I don't know where Maple currently stands, but my guess is that Sage already has way more than the typical engineer really needs.
The appeal to engineers would be
- Open Source
- Cython - speed and integration with C/C++ and other libraries
In the extreme cases, its hard to truly compete with Matlab, but IMHO, that isn't the goal. Most folks use Matlab for the easy stuff... plotting, matrix manipulation, etc. Its not even clear that much (if any) additional functionality is needed in Sage, a bunch of examples of common engineering tasks would probably do in the short term.
- Service Architecture - Components available as services with a language / OS / location neutral interface
- Parallel computing - Components designed as workers
Service Architecture is pretty straightforward nowadays. Typically, some form of XML (ReST) service is defined and XML is pumped around. This could be done although I think for the Sage domain, a simpler and more useful approach might be tried first.
Google Protocol Buffers - http://code.google.com/p/protobuf/ (protobuf) was open sourced by Google some time ago. Protobuf was Google's core mechanism for transport and storage of serialized data. The reasons for this and why there are some advantages over XML are available on their site.

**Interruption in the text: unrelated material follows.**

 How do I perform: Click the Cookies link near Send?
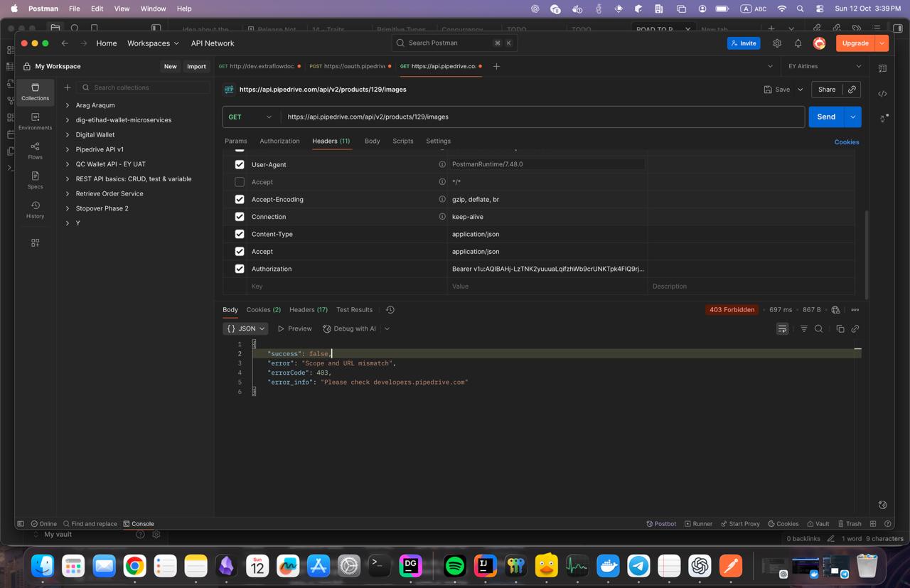tap(846, 141)
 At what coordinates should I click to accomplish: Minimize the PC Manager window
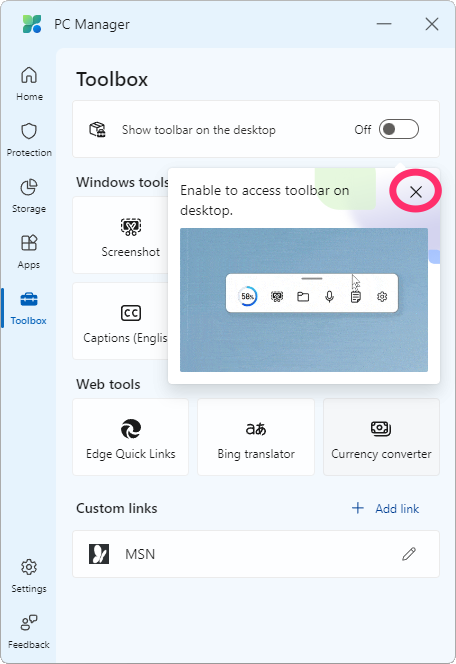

For Sage, the advantages are:
- Language support - Native bindings are available for Python, Java and C++
- Performance - Protocol buffers are substantially higher performance in terms of size and speed when compared with XML
To simplify the discussion, the two main areas for Sage WRT distribution are:
- Sage specific - Sage on both sides of the wire for general services and parallel computing
- Integration with other systems - an example here is Java based systems or other legacy systems where coarse grained integration is preferred over linking with Sage in the same process
Distribution using Python is amazingly easy as the interpreter can be exploited to trivialize what is often nasty in strongly typed compiled languages. The simple case is shipping a string of python code to be "eval()ed" on the other side. When data needs to be shipped it can be pickled... Most Sage objects support dumps() and loads(). Sending arguments to functions / methods is a matter of constructing lists and dictionaries... Much of the plumbing can be hidden very easily using decorators (I have examples of this approach) and also permits exceptions to be thrown "over the wire"
The only tricky bit is that distributed systems "tend" to work better when they're asynchronous. Its simply not effective to block waiting for a result over the wire, particularly when working on scatter-gather parallelism or when integrating with live data sets (the types of things engineers would also be interested in). Often, threads are introduced to get around this blocking, making the code more complex than it need be and introducing all the wonderful bugs which tend to crop up. Threads are great when they're needed... they're hell but great... when they're not needed, they're just hell.
Asynchronous programming is straightforward but requires a bit of rethinking. Twisted Python is the penultimate asynchronous inversion thought process but is truly great stuff and, again, for Sage much of the Twisted nastiness could be hidden beneath a library for those not wanting to delve too deeply into Twisted.
The one area which would need some work, therefore, is the Sage Notebook itself. While the core notebook server uses Twisted to manage connections (and is asynchronous), the notebook process itself is Pexpect based and blocks... I'm fairly sure that inverting the notebook process to be asynchronous would be straightforward but would require some evaluation.